| GIVEN RECORDS |
= = = = =
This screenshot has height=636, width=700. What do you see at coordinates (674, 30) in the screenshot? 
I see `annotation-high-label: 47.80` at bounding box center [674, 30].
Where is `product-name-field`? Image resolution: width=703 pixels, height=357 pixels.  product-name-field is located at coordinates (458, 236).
= = = = =
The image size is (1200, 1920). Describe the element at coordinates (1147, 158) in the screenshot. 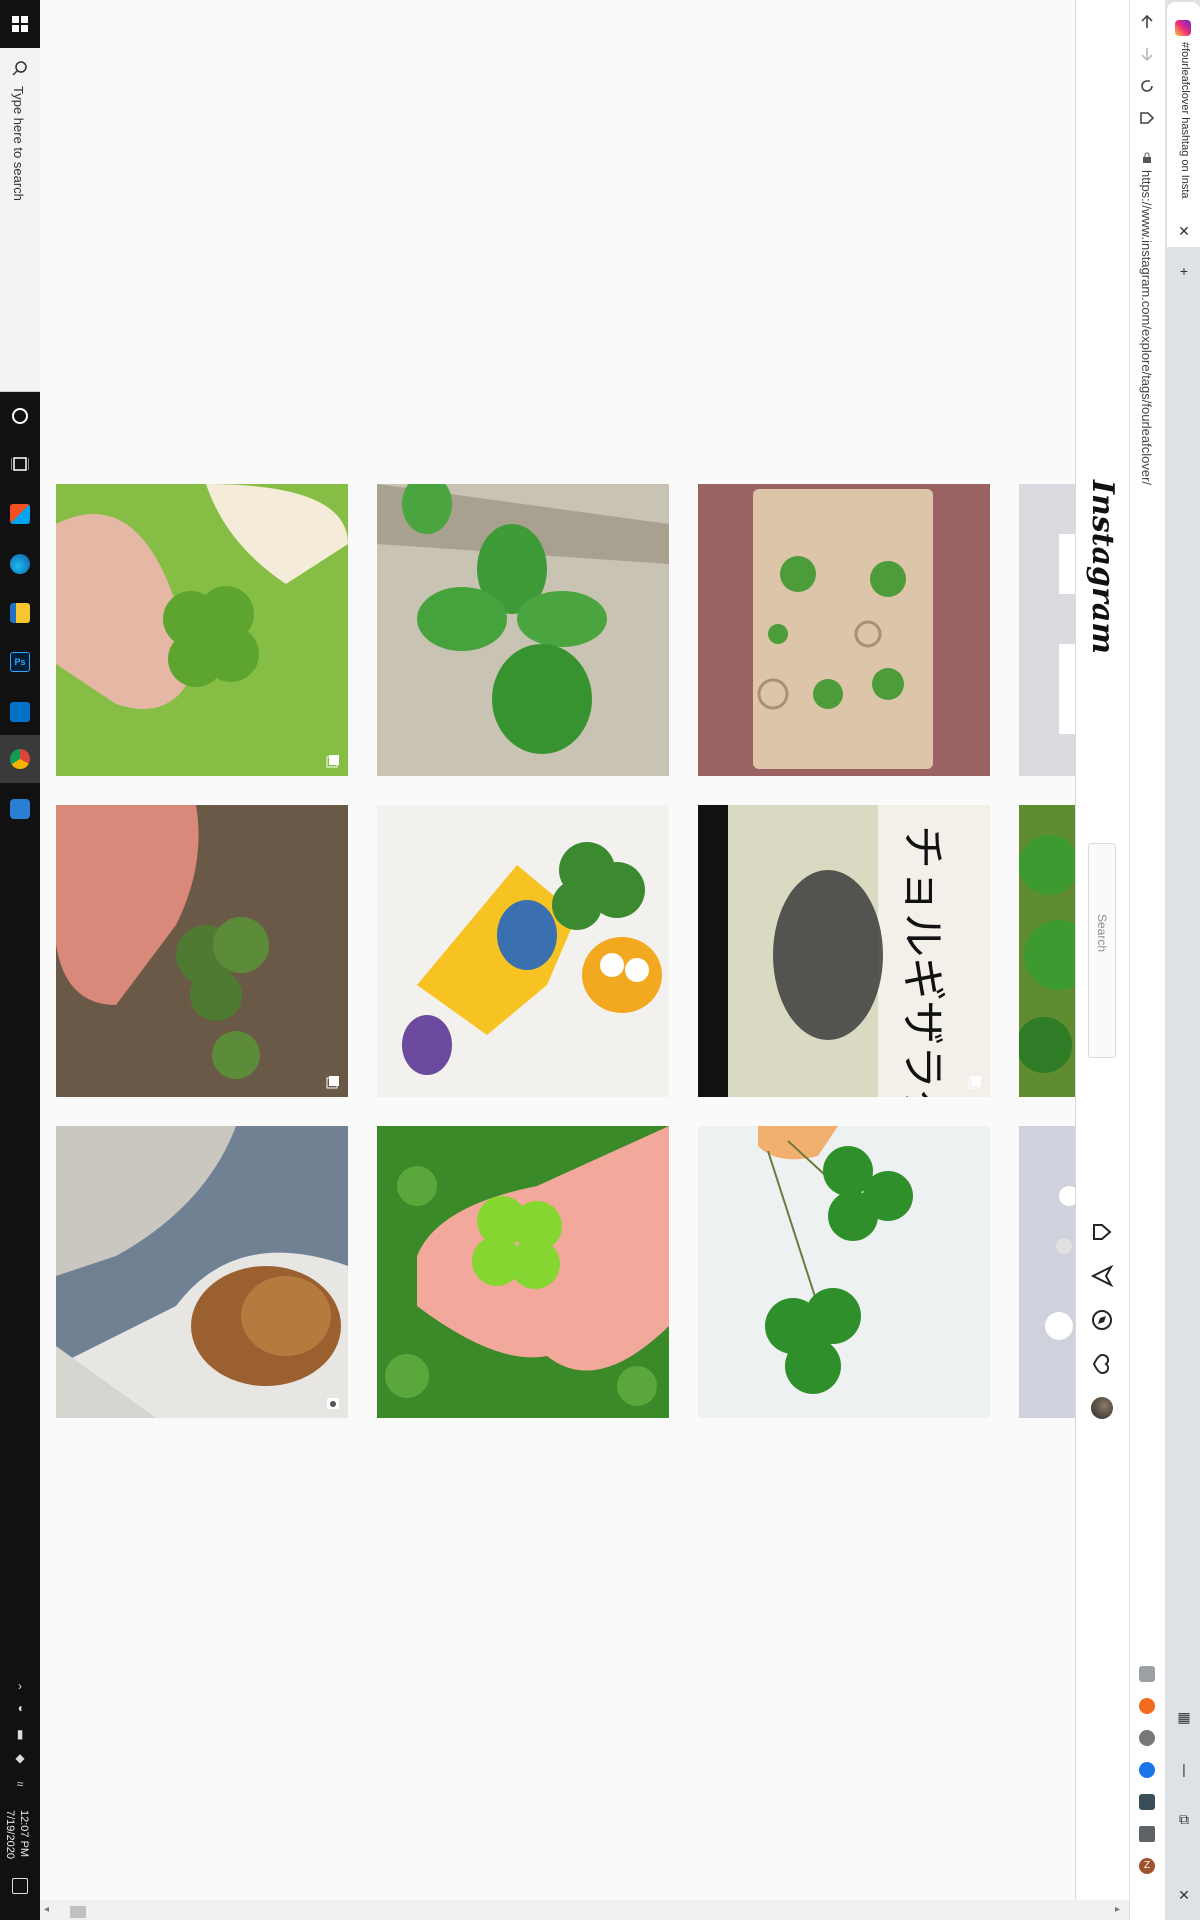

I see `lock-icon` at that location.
= = = = =
| WORK INSTRUCTION |
Put the listing lines running from the line with "The image size" to the line with "at that location." into a Markdown table with columns Nr and Line, skipping blank lines. Leave the pictures out of your answer.

| WRITTEN ANSWER |
| Nr | Line |
|---|---|
| 1 | The image size is (1200, 1920). Describe the element at coordinates (1147, 158) in the screenshot.  |
| 2 | I see `lock-icon` at that location. |